The literature review presented in this section focuses on the effectiveness and management cost of the approaches for TAR retrieval. Indeed, as introduced in Sect. 1, effective approaches for TAR retrieval often result in a huge management cost, resulting in limited use of these approaches in real-world industrial applications. Such management costs are mainly associated with the activities aimed at injecting the domain-specific semantic context into the search engine. The cost can be considered low if it involves simple activities such as the definition of a domain-specific ontology, a dictionary of terms specific to an application domain, or establishing a categorization for the problems in the dataset. Indeed, these activities can be performed through interviews with domain experts, do not require the modification of the data entry process, or an explicit labeling activity on the existing data, e.g. evaluating the similarity of problem pairs. The management cost increases (medium cost) if the activity connected to the injection of the semantic context requires a modification of the report storage process, e.g. to add metadata about the effectiveness of the solutions or to identify the relevant parts of a maintenance report to be the focus of the analysis. The management cost can be considered high if the approach requires the manual labeling of many problem pairs in the dataset since this requires a number of human-driven similarity evaluations equal to the square of the number of problems.

According to (Lan et al., 2018), from a methodological point of view the approaches for TAR retrieval can be organized in two main categories: (i) Information Retrieval (IR) approaches, retrieve potential solutions according to the degree of similarity in the underlying semantics to the original problem (Kathuria et al., 2016), whereas (ii) Question Retrieval and Answering (QR) approaches, rank candidate problem–solution pairs according to their significance to a given problem (Shtok et al., 2012). The effectiveness of both IR and QR approaches can be measured by considering how many of the highly ranked retrieved solutions are useful or relevant to the problem described. To this aim, the most used measures are the Mean Reciprocal Rank (MRR) and the Mean Average Precision (MAP) (Metzler et al., 2005). MAP considers the relevant solutions i according to their position ri in the ranking R for the query q. The higher the rank of a relevant solution, the more it contributes to the score computation. MRR considers only the highest position of relevant solutions in the rank R for query q. Both these measures are between 0 and 1 (the higher the better).

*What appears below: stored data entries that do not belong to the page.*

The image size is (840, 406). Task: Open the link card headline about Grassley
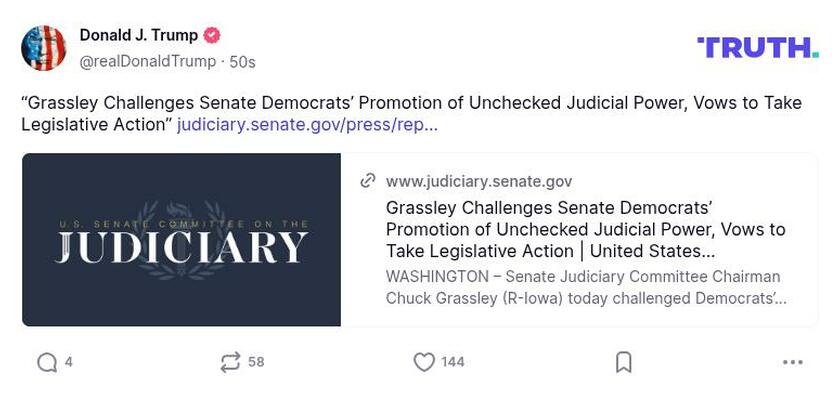click(x=585, y=229)
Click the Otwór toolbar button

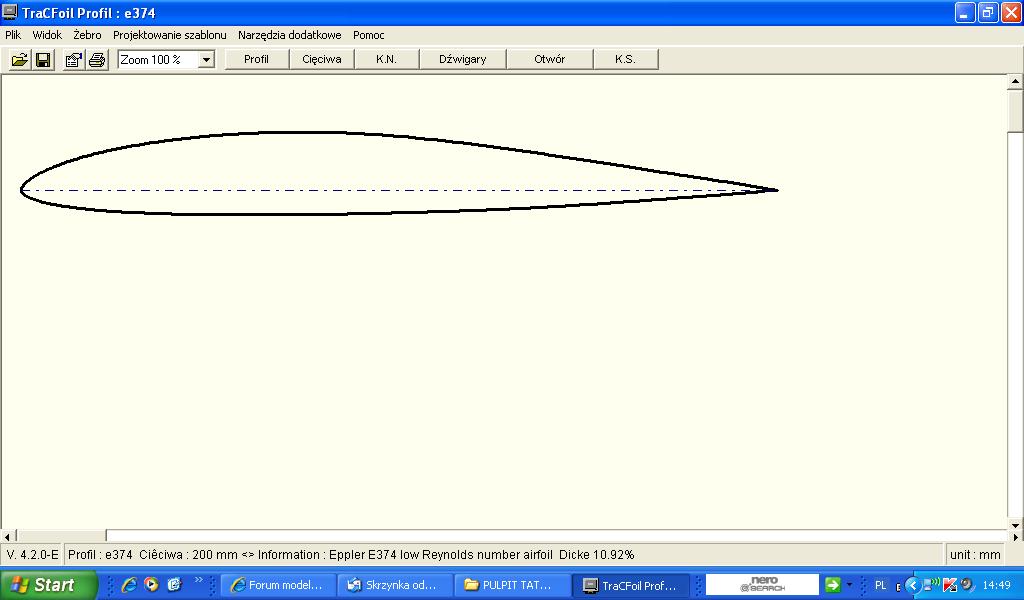[x=549, y=59]
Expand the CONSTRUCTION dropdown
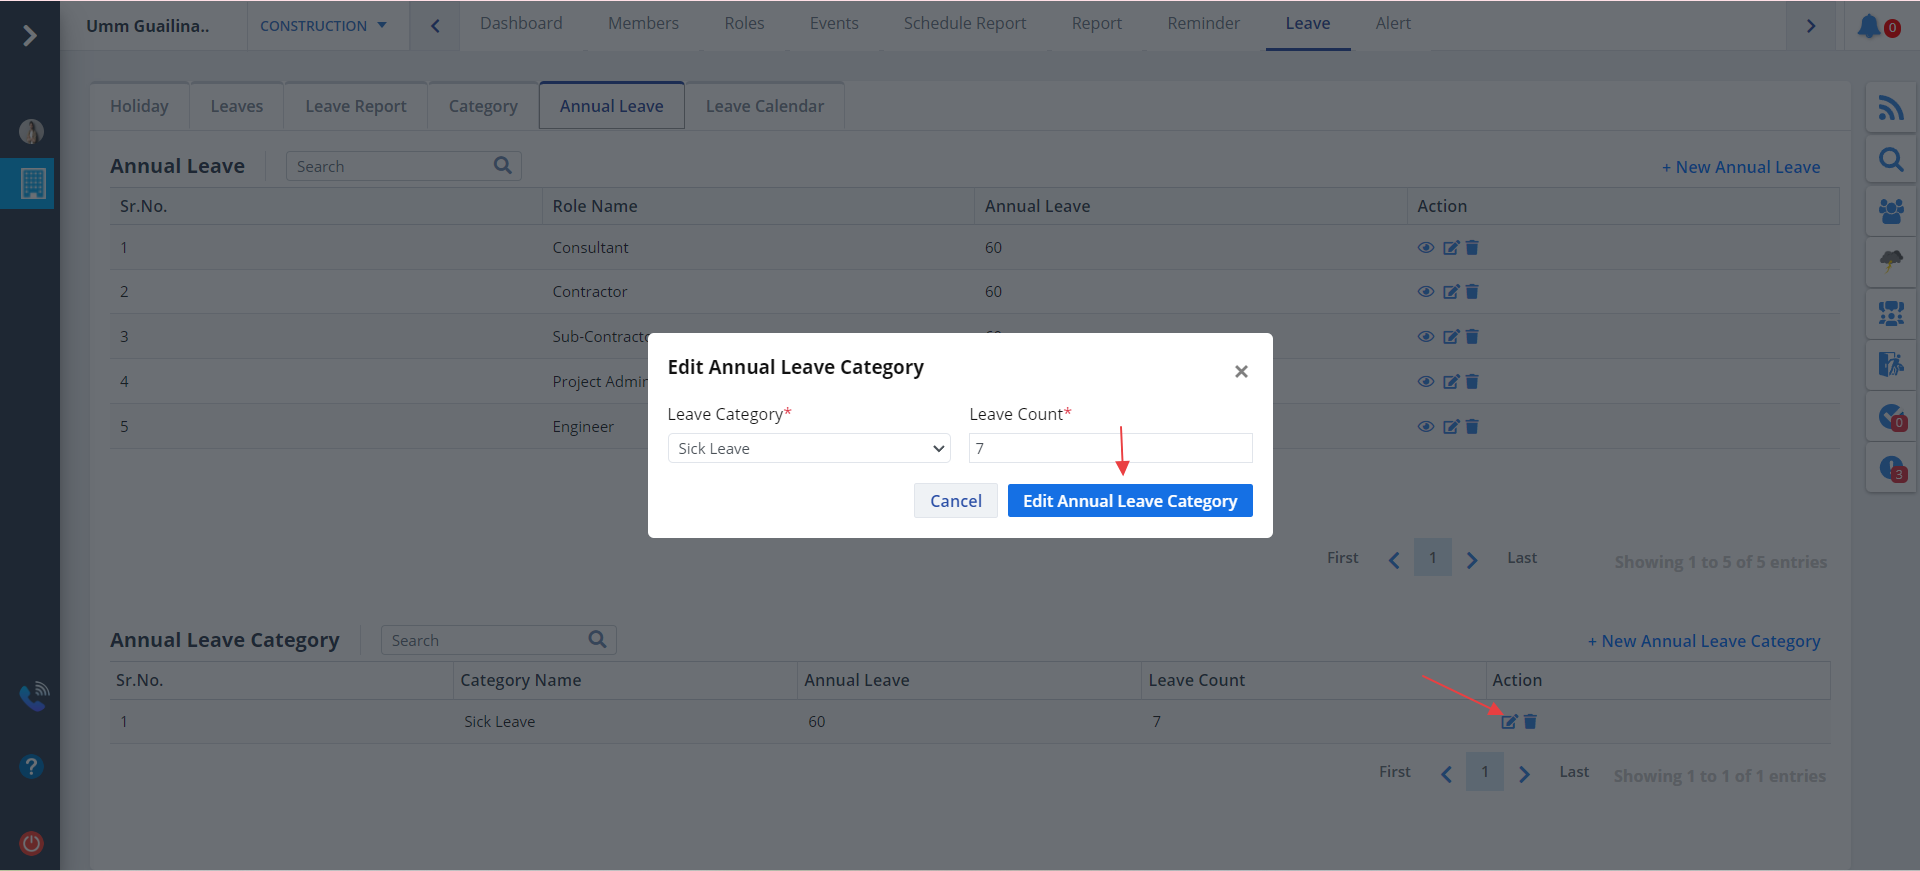This screenshot has height=871, width=1920. 323,26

$$MAP = \frac{1}{|Q|}\sum_{q=1}^{|Q|}\frac{\sum_{i=1}^{|{R}_{q}|}\frac{i}{{r}_{i}}}{|{R}_{q}|}$$
$$MRR = \frac{1}{|Q|}\sum_{q=1}^{|Q|}\frac{1}{max\left({R}_{q}\right)}$$

A clear example in which different management costs result in different retrieval performances is (Guo et al., 2019). The authors compare the effectiveness of twenty-three different approaches for textual similarity ranking based on neural networks, resulting in (i) the best performances among the QR approaches (MAP 0.77), and (ii) an average performance (MAP 0.502) among the IR ones (Table 1). However, these results are associated with different management costs. Specifically, the best QR approach is based on a fast and lightweight sentence embedding deep learning architecture that requires a large number of sentence pairs with their corresponding degree of similarity to be trained, thus resulting in a high management cost. On the other hand, the IR approach needs much fewer labeled sentence pairs and proves experimentally how it can be trained on the data of a given year and reused with the data of the next year.

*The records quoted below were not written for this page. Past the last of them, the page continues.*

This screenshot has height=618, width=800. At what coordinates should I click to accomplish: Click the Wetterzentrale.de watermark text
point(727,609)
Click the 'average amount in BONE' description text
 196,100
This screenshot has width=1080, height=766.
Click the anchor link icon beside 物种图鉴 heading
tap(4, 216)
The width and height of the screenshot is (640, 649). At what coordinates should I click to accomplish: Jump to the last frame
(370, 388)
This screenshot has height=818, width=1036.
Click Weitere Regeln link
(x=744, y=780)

Table 1 Best MAP and MRR performances reported in the research works presented in Sect. 2, together with their management cost (L = low, M = medium, H = high) and the cost’s motivations in terms of system requirements

A more effective (MAP 0.609) IR approach with an even lower management cost is (Heilman et al., 2010), in which the authors represent each textual edit operation as a node in a sequence of transformations, the minimum length of the sequence to make two sentences semantically identical determines the measure of similarity of the sentences. This method requires the design of a set of general-purpose edit operations and domain-specific constraints for their sequence, e.g. which edits cannot be used one after the other. Defining this set of transformations and constraints requires an analysis of the semantic domain of the case study, no explicit labeling activity has to be performed thus resulting in a low management cost.

Authors in (Tong et al., 2015) propose an IR approach for troubleshooting retrieval based on word co-occurrence and domain-specific categories. Given a problem query and categories, the troubleshooting search system can retrieve the relevant information of interest to the selected categories, resulting in a MAP equal to 0.571. This approach requires (i) metadata about the broken asset’s component to be used as domain-specific categories, (ii) a mapping describing the semantic relationship between words and categories, as well as the relationship between categories, and (iii) the manual labeling of the important parts of each maintenance report, resulting in a medium management cost.

In (Gupta et al., 2018) the authors propose a replicated Siamese Long Short-Term Memory (LSTM) to evaluate the similarity between asymmetric text pairs. This IR approach is used with an industrial ticketing system to retrieve a relevant solution for an input query using the tickets’ knowledge base, resulting in a MAP equal to 0.4. Moreover, this approach implies a labeling campaign resulting in 421 pairs of sentences with their degree of similarity, i.e. a management cost ranging from medium to high.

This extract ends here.